● Stated goal
Copy out every line of the listing below without changing a single character.

Data for locating words and elements:
----------------
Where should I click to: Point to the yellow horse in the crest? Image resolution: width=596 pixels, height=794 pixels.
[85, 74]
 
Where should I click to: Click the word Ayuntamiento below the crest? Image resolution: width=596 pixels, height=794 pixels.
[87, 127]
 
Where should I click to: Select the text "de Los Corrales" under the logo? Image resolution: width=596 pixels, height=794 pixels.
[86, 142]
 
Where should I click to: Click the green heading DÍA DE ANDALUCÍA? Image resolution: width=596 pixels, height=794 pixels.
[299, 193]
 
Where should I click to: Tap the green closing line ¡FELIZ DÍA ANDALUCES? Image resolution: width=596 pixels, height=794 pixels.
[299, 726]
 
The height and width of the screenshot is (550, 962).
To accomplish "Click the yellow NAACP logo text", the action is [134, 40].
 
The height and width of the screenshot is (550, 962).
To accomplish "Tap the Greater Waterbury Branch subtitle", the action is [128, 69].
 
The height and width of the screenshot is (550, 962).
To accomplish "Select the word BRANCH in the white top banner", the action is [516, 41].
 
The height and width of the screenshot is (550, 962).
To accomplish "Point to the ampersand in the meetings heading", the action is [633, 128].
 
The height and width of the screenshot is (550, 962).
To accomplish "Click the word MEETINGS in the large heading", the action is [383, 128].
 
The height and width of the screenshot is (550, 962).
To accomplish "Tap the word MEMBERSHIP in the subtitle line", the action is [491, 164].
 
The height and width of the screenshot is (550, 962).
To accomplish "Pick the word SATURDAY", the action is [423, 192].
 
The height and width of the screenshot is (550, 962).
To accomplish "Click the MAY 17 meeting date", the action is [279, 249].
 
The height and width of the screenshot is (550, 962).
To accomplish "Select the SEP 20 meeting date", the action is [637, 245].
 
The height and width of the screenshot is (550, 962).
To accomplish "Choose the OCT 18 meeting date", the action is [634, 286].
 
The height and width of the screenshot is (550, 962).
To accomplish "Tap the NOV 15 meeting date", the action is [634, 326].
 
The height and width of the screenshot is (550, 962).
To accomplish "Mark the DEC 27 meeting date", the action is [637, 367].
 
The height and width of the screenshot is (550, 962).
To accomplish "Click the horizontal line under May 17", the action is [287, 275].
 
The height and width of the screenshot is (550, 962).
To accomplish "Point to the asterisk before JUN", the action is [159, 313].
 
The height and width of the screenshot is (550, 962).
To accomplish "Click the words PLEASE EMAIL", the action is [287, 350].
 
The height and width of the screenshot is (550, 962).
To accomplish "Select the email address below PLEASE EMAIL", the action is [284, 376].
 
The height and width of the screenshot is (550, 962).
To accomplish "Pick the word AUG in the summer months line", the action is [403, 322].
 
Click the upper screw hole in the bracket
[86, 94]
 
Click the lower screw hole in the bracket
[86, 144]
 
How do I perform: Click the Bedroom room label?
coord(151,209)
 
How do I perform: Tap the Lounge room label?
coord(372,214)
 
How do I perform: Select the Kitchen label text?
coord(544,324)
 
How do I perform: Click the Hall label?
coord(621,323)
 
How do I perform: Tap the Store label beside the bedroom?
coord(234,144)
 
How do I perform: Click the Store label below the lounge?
----------------
● Exercise response
Where should I click to: Point to the yellow horse in the crest? Image resolution: width=596 pixels, height=794 pixels.
[85, 74]
 
Where should I click to: Click the word Ayuntamiento below the crest? Image resolution: width=596 pixels, height=794 pixels.
[87, 127]
 
Where should I click to: Select the text "de Los Corrales" under the logo? Image resolution: width=596 pixels, height=794 pixels.
[86, 142]
 
Where should I click to: Click the green heading DÍA DE ANDALUCÍA? Image resolution: width=596 pixels, height=794 pixels.
[299, 193]
 
Where should I click to: Tap the green closing line ¡FELIZ DÍA ANDALUCES? Image resolution: width=596 pixels, height=794 pixels.
[299, 726]
 
The height and width of the screenshot is (550, 962).
To accomplish "Click the yellow NAACP logo text", the action is [134, 40].
 
The height and width of the screenshot is (550, 962).
To accomplish "Tap the Greater Waterbury Branch subtitle", the action is [128, 69].
 
The height and width of the screenshot is (550, 962).
To accomplish "Select the word BRANCH in the white top banner", the action is [516, 41].
 
The height and width of the screenshot is (550, 962).
To accomplish "Point to the ampersand in the meetings heading", the action is [633, 128].
 
The height and width of the screenshot is (550, 962).
To accomplish "Click the word MEETINGS in the large heading", the action is [383, 128].
 
The height and width of the screenshot is (550, 962).
To accomplish "Tap the word MEMBERSHIP in the subtitle line", the action is [491, 164].
 
The height and width of the screenshot is (550, 962).
To accomplish "Pick the word SATURDAY", the action is [423, 192].
 
The height and width of the screenshot is (550, 962).
To accomplish "Click the MAY 17 meeting date", the action is [279, 249].
 
The height and width of the screenshot is (550, 962).
To accomplish "Select the SEP 20 meeting date", the action is [637, 245].
 
The height and width of the screenshot is (550, 962).
To accomplish "Choose the OCT 18 meeting date", the action is [634, 286].
 
The height and width of the screenshot is (550, 962).
To accomplish "Tap the NOV 15 meeting date", the action is [634, 326].
 
The height and width of the screenshot is (550, 962).
To accomplish "Mark the DEC 27 meeting date", the action is [637, 367].
 
The height and width of the screenshot is (550, 962).
To accomplish "Click the horizontal line under May 17", the action is [287, 275].
 
The height and width of the screenshot is (550, 962).
To accomplish "Point to the asterisk before JUN", the action is [159, 313].
 
The height and width of the screenshot is (550, 962).
To accomplish "Click the words PLEASE EMAIL", the action is [287, 350].
 
The height and width of the screenshot is (550, 962).
To accomplish "Select the email address below PLEASE EMAIL", the action is [284, 376].
 
The height and width of the screenshot is (550, 962).
To accomplish "Pick the word AUG in the summer months line", the action is [403, 322].
 
Click the upper screw hole in the bracket
[86, 94]
 
Click the lower screw hole in the bracket
[86, 144]
 
How do I perform: Click the Bedroom room label?
coord(151,209)
 
How do I perform: Tap the Lounge room label?
coord(372,214)
 
How do I perform: Select the Kitchen label text?
coord(544,324)
 
How do I perform: Click the Hall label?
coord(621,323)
 
How do I perform: Tap the Store label beside the bedroom?
coord(234,144)
 
How do I perform: Click the Store label below the lounge?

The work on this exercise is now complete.